A few Catholics, such as Archbishop Ireland of Saint Paul, sought accommodation with the new America. Most, however, resisted heroically. The greatest problem was with the school systems. Catholic education had existed in America since Independence, but it was not as widespread as the new public school systems.

The public schools were a threat to the faith of young people for a number of reasons. The reasons most widely discussed were their practice of ending the Lord’s Prayer with words not found in the earliest manuscripts and their rejection of the Greek texts of the Old Testament. The real dangers, however, were more serious. The public schools exaggerated and emphasized every minor persecution of Protestants by a Catholic king or queen while ignoring the truly bloody persecution of Catholics in England.

The most serious dangers of the public school systems were their denial of five of the seven sacraments, their denial that man’s good works could assist in his salvation, their denial that man could freely choose to be saved or damned, their denial of the authority of the Church, and their insistence on a sort of civic religion.

The response of the American bishops was not, in any way, to seek accommodation, but to create a Catholic school in almost every parish. This was accomplished by great sacrifices on the part of the faithful and by hundreds of thousands of teaching sisters who dedicated their lives to teaching in these schools.
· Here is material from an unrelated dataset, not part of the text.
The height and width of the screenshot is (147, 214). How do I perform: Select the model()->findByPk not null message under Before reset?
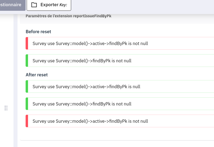click(82, 61)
The response of the Church’s enemies was furious. Under the leadership of James G. Blaine, Speaker of the House of Representatives, senator, and unsuccessful candidate for President in 1880, amendments to 39 state constitutions were passed prohibiting the use of government money for religious education. Although it was arguably unjust to make Catholics pay for two school systems, the policy was a blessing in disguise. The parochial schools took nothing from the government, and so they remained free to teach the whole truth without restraint from it.
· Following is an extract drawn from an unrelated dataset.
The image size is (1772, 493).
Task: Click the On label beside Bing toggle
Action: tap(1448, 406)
The parochial schools did not turn away non-Catholic children. Many Lutherans and Episcopalians who shared Catholic concerns about the public schools set up their own schools or sent their children to the Catholic ones.
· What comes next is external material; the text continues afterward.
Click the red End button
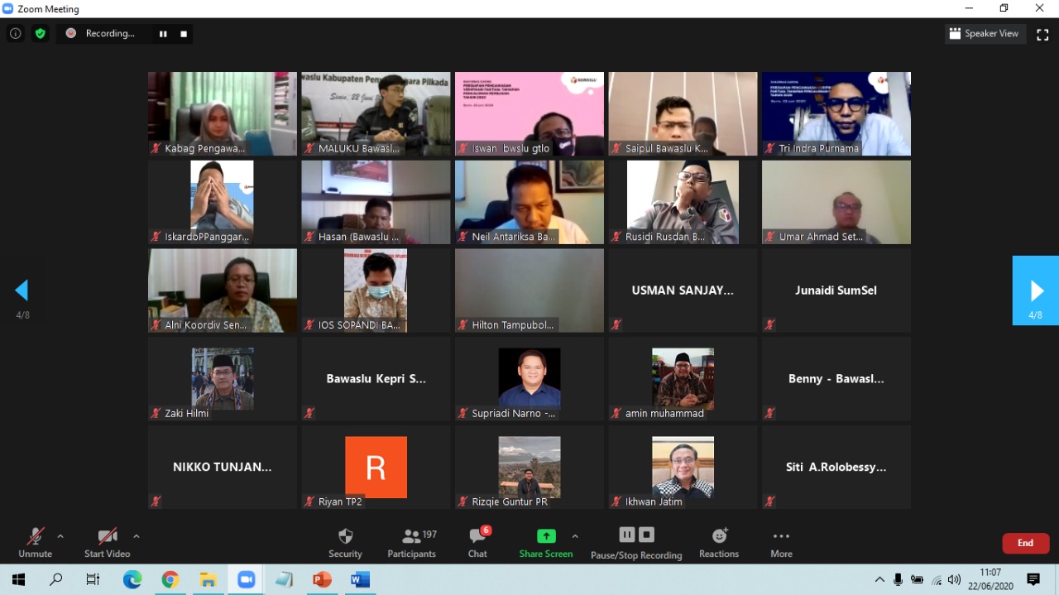Screen dimensions: 1059x595 point(1025,543)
The 1920s saw America change again. Oregon attempted to outlaw private education. The Supreme Court overturned this attempt on the grounds of economic freedom. The quality of American education began to deteriorate under the influence of progressive educational theories.

Catholic schools were a few years behind the public schools in the deterioration. They became more admired for quality than for orthodoxy. As they became more involved in new things like school busing, school lunches, and extracurricular activities, they began to lose their distinctive character. Today, American Catholic education is a mere shadow of the system that stood up defiantly and without compromise or accommodation against the most anti-Catholic period in American history — and preserved the faith.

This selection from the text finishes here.